# RECORD EXCERPTS:
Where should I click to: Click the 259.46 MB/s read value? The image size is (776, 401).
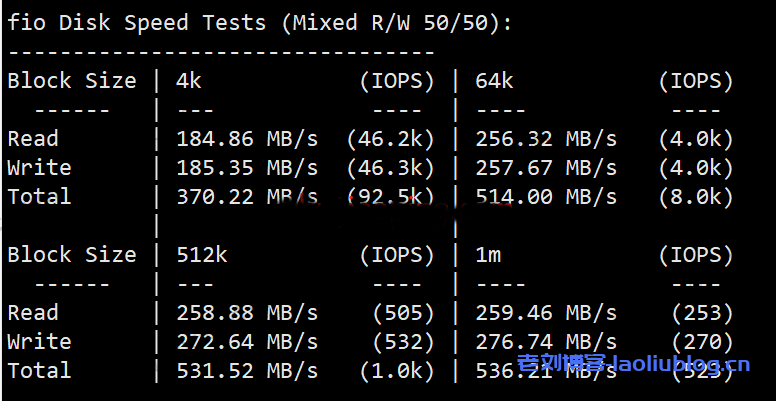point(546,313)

...

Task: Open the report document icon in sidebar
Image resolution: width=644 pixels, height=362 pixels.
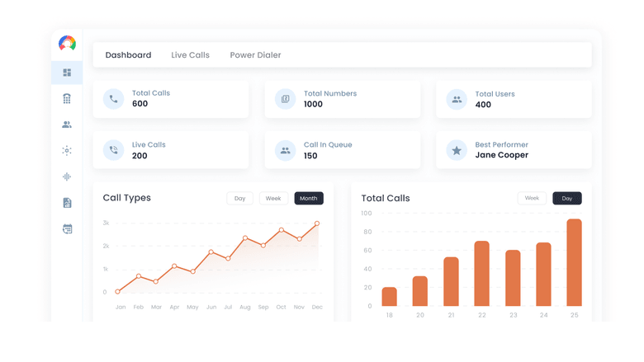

...

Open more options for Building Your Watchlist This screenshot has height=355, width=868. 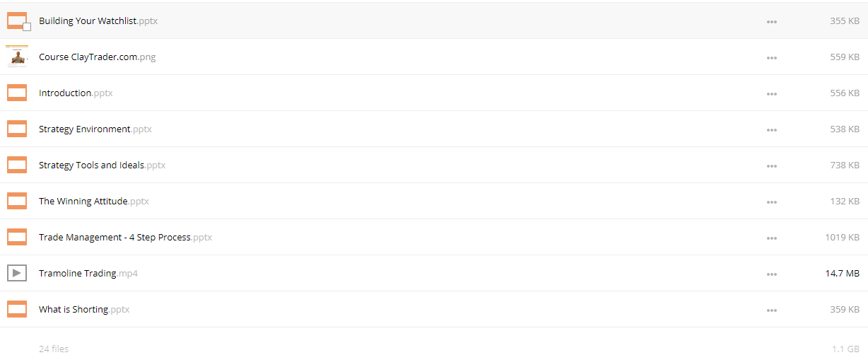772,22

# TASK OBJECTIVE:
The exact lines of the material above starting at the one that contains "Task: Open the" and ending at the one that contains "Image resolution: width=644" are what to retype; leave out everything else.

# TASK ANSWER:
Task: Open the report document icon in sidebar
Image resolution: width=644 pixels, height=362 pixels.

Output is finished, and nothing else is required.